_YOUR OBJECTIVE_
Note the line where "Screen dimensions: 1024x767" appears in the data below; write it out exactly, along with every line that comes after it to the end.

RECORDS TO USE below:

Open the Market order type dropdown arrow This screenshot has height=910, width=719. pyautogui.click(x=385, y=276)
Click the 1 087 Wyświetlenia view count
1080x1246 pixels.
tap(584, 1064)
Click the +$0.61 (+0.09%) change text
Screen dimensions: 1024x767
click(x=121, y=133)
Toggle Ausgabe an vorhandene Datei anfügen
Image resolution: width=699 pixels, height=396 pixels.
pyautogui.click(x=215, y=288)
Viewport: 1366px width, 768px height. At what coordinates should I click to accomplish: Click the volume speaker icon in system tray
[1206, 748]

End of RECORDS TO USE.

_THE COMPLETED TASK_
Screen dimensions: 1024x767
click(x=121, y=133)
Toggle Ausgabe an vorhandene Datei anfügen
Image resolution: width=699 pixels, height=396 pixels.
pyautogui.click(x=215, y=288)
Viewport: 1366px width, 768px height. At what coordinates should I click to accomplish: Click the volume speaker icon in system tray
[1206, 748]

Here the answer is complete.